Chapter 4

112 13 15
                                    

James membanting ponselnya ke ranjang. Tidak tidak, ia masih sayang pada benda itu sehingga tak tega membantingnya ke lantai. Lagipula ponsel itu ia beli dari tabungannya sendiri selama ia menjadi writer freelance.

Intinya, dia merasa kesal, marah, benci, dendam, dan segala emosi negatif lainnya.

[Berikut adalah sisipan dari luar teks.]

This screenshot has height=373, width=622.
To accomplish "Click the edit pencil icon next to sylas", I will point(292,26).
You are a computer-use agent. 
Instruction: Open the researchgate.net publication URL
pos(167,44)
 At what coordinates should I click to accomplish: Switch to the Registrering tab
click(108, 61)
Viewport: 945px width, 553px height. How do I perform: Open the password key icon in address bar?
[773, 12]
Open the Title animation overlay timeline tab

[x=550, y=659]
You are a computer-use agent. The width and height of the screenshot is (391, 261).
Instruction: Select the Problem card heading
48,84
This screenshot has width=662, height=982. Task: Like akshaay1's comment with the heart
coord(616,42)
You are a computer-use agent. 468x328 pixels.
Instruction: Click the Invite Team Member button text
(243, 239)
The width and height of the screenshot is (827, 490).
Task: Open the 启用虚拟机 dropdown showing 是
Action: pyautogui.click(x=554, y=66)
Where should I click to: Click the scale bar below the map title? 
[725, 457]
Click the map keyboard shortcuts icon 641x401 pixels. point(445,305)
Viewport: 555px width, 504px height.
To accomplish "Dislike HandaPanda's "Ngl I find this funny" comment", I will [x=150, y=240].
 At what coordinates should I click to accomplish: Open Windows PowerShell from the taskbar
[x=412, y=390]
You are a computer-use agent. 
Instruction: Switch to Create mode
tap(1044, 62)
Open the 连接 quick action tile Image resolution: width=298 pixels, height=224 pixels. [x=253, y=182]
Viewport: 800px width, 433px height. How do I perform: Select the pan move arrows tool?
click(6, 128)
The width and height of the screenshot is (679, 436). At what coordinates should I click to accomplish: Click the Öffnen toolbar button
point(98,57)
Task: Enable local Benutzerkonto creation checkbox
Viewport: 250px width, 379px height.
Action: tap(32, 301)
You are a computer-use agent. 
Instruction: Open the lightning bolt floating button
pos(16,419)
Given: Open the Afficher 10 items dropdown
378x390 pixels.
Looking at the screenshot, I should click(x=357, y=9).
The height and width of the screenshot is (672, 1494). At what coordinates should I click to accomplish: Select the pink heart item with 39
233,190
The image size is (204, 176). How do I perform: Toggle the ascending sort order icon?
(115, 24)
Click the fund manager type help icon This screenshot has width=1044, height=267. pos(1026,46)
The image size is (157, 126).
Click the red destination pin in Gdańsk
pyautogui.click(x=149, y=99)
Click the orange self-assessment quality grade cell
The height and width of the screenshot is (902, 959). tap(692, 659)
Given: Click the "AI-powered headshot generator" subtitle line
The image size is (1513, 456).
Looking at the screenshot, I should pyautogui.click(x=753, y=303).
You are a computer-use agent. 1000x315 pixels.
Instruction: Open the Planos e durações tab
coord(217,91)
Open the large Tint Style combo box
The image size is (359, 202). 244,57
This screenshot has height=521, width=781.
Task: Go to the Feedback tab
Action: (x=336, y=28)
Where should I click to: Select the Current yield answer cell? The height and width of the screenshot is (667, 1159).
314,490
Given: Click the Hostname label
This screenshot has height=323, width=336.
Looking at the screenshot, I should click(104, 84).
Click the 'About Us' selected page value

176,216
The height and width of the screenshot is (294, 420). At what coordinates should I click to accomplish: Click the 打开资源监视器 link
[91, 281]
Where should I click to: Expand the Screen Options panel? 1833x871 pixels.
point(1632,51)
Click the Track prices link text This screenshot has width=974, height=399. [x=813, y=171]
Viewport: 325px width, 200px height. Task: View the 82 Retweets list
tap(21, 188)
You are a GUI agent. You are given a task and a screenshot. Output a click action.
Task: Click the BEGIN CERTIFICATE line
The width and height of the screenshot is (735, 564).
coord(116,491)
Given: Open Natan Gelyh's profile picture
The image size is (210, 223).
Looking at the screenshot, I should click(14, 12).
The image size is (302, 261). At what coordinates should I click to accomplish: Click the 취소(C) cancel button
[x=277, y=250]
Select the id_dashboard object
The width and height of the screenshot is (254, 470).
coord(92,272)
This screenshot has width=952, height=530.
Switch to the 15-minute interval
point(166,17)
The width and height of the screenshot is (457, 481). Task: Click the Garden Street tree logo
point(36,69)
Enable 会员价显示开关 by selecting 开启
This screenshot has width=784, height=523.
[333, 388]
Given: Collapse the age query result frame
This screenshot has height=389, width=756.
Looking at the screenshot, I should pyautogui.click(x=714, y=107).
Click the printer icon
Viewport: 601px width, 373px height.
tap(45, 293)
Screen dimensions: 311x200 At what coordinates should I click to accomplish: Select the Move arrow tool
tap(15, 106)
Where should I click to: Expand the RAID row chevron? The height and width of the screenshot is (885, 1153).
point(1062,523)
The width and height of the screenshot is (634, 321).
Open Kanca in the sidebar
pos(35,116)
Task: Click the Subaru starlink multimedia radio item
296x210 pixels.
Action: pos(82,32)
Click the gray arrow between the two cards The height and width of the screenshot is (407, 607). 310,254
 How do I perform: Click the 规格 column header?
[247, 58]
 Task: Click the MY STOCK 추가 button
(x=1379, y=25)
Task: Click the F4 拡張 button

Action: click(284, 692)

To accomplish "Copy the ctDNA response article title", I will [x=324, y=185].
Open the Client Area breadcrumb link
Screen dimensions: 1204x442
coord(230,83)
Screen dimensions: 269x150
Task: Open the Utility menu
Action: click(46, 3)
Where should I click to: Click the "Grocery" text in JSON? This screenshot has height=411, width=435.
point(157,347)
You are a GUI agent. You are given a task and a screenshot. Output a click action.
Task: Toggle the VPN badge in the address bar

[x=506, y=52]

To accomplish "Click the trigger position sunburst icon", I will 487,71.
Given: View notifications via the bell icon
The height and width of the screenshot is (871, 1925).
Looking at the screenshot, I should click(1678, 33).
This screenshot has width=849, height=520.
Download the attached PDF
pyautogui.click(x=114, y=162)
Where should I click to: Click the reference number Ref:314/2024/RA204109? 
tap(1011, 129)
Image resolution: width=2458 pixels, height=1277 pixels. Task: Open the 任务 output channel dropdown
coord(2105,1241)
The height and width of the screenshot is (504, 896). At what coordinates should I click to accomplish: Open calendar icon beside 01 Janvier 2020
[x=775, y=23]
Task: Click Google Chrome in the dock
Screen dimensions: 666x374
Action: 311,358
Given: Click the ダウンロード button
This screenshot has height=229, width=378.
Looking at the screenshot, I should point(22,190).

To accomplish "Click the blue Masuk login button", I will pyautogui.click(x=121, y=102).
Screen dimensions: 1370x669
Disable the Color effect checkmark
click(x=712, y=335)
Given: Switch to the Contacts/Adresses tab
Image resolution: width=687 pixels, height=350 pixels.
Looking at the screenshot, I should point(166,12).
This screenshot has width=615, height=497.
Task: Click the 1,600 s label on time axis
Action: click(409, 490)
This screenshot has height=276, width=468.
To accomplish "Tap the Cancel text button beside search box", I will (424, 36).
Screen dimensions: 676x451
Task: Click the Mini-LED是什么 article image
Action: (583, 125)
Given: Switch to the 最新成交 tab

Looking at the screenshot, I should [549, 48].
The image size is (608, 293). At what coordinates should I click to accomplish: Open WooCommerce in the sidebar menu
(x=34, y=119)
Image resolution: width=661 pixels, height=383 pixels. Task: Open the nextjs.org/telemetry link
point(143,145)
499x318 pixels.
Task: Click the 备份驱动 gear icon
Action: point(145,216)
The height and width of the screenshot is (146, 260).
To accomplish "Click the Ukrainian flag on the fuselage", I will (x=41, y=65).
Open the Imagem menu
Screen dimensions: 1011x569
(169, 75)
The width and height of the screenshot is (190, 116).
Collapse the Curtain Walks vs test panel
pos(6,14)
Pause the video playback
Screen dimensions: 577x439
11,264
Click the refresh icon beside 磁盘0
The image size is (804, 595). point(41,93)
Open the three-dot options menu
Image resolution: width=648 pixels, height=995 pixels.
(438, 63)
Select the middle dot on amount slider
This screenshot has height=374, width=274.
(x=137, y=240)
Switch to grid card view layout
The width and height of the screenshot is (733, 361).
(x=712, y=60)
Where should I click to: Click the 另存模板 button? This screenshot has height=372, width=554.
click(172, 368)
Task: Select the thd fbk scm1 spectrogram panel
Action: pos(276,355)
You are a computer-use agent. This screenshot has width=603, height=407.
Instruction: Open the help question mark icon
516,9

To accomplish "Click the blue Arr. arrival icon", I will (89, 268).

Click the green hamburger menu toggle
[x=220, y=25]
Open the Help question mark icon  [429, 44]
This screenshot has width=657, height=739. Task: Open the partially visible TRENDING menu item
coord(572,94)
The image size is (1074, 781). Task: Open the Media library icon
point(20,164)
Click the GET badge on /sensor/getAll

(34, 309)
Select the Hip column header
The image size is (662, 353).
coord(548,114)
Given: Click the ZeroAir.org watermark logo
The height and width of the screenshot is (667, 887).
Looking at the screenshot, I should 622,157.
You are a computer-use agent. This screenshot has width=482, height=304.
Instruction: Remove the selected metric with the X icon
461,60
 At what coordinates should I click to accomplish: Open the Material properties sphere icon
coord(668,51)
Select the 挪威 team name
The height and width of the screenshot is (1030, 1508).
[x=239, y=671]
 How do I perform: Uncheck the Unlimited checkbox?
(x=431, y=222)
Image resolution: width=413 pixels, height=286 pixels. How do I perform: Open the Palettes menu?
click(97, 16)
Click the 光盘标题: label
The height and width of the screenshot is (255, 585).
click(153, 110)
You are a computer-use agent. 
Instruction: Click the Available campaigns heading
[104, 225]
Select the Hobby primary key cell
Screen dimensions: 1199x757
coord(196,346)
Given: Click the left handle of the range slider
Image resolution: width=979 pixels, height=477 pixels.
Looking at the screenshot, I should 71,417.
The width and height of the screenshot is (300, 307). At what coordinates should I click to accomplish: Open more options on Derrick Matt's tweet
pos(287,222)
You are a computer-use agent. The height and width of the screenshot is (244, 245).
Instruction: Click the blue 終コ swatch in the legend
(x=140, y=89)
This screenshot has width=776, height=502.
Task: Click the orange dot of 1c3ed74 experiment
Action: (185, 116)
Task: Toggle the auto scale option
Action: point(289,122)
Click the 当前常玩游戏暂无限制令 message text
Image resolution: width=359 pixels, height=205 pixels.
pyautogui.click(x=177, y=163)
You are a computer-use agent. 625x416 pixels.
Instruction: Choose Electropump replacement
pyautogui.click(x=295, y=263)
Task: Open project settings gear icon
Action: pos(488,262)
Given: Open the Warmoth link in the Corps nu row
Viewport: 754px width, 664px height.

Kenapa? Lagi-lagi jawabannya hanya satu. Nick membatalkan kencan mereka untuk kesekian kalinya karena pria itu mendadak lembur.

Kebahagiannya dua minggu yang lalu akibat ia menghabiskan waktu seharian dengan Nick sudah hilang seluruhnya. Kini hanya tersisa rasa keki pada pria berambut pirang itu.

James terus menerus menggumamkan kata kutukan. Sementara Stephen disebelahnya hanya mengangkat bahu, tak mengerti mengapa adiknya menjelma menjadi penyihir pengutuk orang.

Daddy Spencer
Jadi kau menyukai buku itu juga? Aku tak menyangka ada anak muda yang masih suka

James segera membalas pesan itu secepat kilat.

Ya, kini dirinya jauh lebih dekat dengan Spencer. Mereka juga sudah bertukar email dan nomor ponsel pribadi. Bahkan kini percakapan mereka semakin intens.

Berbeda dengan si kepala pirang. Mengingatnya saja membuat mood James rusak tak karuan.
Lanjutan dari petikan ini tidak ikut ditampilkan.